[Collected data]

——

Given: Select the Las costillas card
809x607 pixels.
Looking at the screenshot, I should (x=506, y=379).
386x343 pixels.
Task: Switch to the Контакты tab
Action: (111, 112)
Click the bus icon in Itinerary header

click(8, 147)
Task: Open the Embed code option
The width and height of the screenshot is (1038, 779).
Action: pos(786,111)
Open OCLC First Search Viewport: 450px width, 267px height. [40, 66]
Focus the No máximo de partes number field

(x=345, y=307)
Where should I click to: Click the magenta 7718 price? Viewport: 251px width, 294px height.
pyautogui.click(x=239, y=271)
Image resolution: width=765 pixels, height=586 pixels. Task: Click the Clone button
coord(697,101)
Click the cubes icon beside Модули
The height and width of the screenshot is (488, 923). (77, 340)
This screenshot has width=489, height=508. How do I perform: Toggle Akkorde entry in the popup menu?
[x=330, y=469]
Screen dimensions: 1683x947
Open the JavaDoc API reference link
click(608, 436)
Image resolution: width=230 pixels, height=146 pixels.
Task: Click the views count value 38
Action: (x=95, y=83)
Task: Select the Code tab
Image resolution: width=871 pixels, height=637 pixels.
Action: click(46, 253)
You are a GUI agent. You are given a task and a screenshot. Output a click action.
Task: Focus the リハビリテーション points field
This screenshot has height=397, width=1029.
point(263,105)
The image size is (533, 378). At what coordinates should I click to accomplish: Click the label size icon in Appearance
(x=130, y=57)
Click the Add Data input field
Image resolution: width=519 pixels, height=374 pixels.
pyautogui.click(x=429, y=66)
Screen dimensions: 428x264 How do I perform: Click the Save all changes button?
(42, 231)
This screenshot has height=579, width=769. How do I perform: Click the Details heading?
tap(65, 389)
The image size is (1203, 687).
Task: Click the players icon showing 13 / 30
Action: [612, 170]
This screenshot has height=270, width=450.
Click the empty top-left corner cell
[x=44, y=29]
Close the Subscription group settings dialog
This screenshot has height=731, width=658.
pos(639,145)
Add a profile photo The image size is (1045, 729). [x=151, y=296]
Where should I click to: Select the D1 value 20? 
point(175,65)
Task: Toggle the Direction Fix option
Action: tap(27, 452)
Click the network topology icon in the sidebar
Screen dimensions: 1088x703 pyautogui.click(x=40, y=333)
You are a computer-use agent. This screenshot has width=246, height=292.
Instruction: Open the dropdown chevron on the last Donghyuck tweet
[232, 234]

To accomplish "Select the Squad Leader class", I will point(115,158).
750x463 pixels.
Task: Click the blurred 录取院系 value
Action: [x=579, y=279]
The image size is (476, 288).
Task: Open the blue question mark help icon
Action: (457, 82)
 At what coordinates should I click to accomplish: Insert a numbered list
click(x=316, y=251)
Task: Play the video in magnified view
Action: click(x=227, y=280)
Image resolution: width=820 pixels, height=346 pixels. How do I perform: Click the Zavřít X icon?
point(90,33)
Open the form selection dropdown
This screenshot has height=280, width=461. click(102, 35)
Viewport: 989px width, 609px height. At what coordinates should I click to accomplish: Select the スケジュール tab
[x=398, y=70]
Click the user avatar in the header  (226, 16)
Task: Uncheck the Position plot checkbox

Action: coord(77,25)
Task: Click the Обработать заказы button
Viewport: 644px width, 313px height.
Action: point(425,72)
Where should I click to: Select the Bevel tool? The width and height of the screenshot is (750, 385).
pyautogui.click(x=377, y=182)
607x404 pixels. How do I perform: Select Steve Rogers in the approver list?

——

Your assignment:
Of the entries above, repeat exactly the lines between the line with "Screen dimensions: 1683x947" and the line with "Click the Add Data input field", inclusive, and no others.

Written answer:
Screen dimensions: 1683x947
Open the JavaDoc API reference link
click(608, 436)
Image resolution: width=230 pixels, height=146 pixels.
Task: Click the views count value 38
Action: (x=95, y=83)
Task: Select the Code tab
Image resolution: width=871 pixels, height=637 pixels.
Action: click(46, 253)
You are a GUI agent. You are given a task and a screenshot. Output a click action.
Task: Focus the リハビリテーション points field
This screenshot has height=397, width=1029.
point(263,105)
The image size is (533, 378). At what coordinates should I click to accomplish: Click the label size icon in Appearance
(x=130, y=57)
Click the Add Data input field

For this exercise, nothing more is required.